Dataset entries
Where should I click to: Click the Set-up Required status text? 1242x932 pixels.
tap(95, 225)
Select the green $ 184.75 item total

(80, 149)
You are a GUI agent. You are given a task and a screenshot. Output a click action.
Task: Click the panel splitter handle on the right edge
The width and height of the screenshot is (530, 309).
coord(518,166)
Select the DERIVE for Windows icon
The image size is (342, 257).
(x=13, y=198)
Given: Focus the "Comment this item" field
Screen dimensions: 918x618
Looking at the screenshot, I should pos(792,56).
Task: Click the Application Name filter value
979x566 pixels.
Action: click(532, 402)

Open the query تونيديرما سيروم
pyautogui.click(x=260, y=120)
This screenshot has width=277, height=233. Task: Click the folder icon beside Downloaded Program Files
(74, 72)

▶ **Problem requirements**: The answer must contain only the lines from the one with "Given: Focus the" to the end of the entries above, each written out exactly.

▶ **Task response**:
Given: Focus the "Comment this item" field
Screen dimensions: 918x618
Looking at the screenshot, I should pos(792,56).
Task: Click the Application Name filter value
979x566 pixels.
Action: click(532, 402)

Open the query تونيديرما سيروم
pyautogui.click(x=260, y=120)
This screenshot has width=277, height=233. Task: Click the folder icon beside Downloaded Program Files
(74, 72)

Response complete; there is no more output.